But Jo is keen to stress that Loose Women is not just about entertainment or celebrity gossip. “There’s a perception that the show is four middle-aged women talking about their sex lives. It’s much more intelligent than that. We do so many serious and important things; we’re somewhere people feel safe enough that they can talk about very sensitive, personal issues. 

“For example, we’ve recently run a campaign – ‘It’s never too late to tell’ – about adult survivors of childhood sexual abuse. Karen Danczuk (who was sexually abused as a child) was on the show that day and singer Rebecca Ferguson was one of the panellists. While we were briefing

Karen, Rebecca said, ‘Oh, that happened to me.’ We asked if she was comfortable talking about her experience of abuse live on air, and she agreed. It was the first time she’d ever spoken about it, and it got a massive response online. Moments like that are unexpected and shocking, and make you realise how powerful the show is – and that it can help people.”

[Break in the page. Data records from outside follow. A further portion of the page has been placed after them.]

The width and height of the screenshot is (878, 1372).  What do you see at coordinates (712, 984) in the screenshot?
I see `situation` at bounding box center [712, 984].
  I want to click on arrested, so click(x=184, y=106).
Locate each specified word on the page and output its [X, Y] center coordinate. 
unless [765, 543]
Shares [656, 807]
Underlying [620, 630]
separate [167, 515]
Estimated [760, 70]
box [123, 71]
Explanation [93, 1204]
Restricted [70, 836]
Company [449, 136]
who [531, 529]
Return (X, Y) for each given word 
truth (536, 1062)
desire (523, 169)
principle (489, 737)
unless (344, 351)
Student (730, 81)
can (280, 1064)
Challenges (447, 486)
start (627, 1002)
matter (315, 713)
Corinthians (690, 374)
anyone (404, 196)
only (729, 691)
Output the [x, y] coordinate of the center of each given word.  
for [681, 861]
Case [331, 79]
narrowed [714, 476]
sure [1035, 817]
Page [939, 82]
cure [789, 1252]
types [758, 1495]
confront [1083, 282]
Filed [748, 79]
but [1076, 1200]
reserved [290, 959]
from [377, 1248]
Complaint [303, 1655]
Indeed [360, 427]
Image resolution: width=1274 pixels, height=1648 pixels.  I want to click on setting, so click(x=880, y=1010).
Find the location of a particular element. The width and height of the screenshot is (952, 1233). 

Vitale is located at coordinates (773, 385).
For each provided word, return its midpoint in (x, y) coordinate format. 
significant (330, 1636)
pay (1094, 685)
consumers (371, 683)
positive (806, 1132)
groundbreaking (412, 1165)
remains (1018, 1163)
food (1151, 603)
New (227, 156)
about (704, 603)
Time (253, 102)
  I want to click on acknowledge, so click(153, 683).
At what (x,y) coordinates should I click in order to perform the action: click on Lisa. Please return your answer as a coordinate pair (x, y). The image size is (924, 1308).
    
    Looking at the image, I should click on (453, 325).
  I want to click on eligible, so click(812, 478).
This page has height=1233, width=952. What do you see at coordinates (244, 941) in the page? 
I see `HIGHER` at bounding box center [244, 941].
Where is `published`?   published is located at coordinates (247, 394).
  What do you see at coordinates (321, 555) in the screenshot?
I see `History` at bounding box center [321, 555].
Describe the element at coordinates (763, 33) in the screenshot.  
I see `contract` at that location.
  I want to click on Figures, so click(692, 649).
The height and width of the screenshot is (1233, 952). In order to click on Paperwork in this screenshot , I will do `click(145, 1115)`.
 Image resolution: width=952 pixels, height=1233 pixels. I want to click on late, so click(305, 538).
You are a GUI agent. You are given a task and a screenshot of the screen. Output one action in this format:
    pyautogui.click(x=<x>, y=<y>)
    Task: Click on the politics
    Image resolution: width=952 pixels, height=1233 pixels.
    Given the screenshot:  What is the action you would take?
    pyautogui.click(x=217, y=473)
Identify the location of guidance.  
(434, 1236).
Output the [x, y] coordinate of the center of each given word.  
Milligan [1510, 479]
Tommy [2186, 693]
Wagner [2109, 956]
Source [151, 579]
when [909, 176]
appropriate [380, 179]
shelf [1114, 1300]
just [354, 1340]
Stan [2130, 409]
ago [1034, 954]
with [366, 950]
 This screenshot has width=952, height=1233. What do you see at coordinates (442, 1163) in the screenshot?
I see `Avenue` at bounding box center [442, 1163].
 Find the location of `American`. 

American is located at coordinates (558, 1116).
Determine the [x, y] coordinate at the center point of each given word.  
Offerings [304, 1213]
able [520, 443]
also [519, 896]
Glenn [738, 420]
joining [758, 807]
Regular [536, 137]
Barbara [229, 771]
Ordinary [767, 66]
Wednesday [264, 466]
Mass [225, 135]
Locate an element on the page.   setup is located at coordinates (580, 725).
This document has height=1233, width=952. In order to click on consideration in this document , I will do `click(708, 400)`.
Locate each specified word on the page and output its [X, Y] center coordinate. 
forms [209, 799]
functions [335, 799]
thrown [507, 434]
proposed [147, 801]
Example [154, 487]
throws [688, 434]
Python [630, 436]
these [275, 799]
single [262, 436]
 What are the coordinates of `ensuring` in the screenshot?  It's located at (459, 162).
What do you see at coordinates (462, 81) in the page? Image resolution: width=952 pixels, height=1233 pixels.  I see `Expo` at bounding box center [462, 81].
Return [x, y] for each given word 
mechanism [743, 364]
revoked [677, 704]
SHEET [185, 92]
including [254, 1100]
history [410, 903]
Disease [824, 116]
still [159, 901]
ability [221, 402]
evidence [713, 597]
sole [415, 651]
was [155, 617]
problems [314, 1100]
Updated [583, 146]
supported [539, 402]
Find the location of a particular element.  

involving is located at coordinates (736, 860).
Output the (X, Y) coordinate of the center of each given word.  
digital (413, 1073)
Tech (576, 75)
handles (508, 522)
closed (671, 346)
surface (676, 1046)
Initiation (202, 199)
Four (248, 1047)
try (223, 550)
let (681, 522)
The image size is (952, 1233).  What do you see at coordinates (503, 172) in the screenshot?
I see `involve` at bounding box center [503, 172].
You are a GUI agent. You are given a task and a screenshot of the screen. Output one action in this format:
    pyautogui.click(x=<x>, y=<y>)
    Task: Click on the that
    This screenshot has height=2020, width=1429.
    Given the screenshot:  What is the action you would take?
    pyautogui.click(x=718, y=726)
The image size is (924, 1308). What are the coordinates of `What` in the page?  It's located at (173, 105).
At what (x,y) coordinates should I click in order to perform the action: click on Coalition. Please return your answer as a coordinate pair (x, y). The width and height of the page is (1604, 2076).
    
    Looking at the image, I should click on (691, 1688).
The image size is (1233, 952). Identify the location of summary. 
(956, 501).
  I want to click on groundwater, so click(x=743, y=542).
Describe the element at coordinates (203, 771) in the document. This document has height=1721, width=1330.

Originally from Hatch End, Jo now lives with her husband and two young children in Mill Hill. She grew up attending Pinner Synagogue and was heavily involved with FZY, becoming an Israel tour leader and running summer camps. Today, she’s a member of Alyth Gardens Synagogue.

The move from United Synagogue to Reform came about as a result of her Irish Catholic husband’s conversion via the Reform Synagogue programme. “His mother was just impressed that he was going to any kind of church,” she jokes. “I’d call us traditional Jews. The children attend a Jewish school. We keep kosher, have Friday night dinner at my mum’s every week and go to synagogue.”

Jo admits being Jewish can come in handy sometimes, especially if there’s a Jewish guest on the show, or if there are any stories in the news with a Jewish or Israeli angle. “I’m the go-to Jew in the office,” she laughs. “I look very Jewish, so people just know. There’s always that little unspoken bond. When Judge Rinder – one of our Loose Men – comes in, we always have a little chat about it and, of course, we now have Stacey Solomon as our first regular Jewish panellist. 

“The other week I had to talk to Uri Geller down the line from Eilat. We were hoping he would use his powers to help us win at the National TV Awards. Sadly, it didn’t work. He did get a few people’s watches working, though.”

Although she did get to go to the TV awards with all 18 panellists – on a special ITV daytime boat – and is regularly invited to launches and opening nights, Jo says her job is more hard graft than glamour. “It’s largely desk-based with a lot of meetings and emails, and it involves being on call at weekends. But I wouldn’t change it for the world. The highlights for me are getting a call asking, ‘Would you like Bette Midler to come on the show?’ or when someone like Goldie Hawn agrees to be a guest panellist.”

Who would she have on Loose Women, if she could get anyone? “My ideal panellists would be Dolly Parton and Cher, and I’d love to get Dustin Hoffman back on.” 

She laughs: “But my personal fantasy would be to get the whole of Take That together on the show.”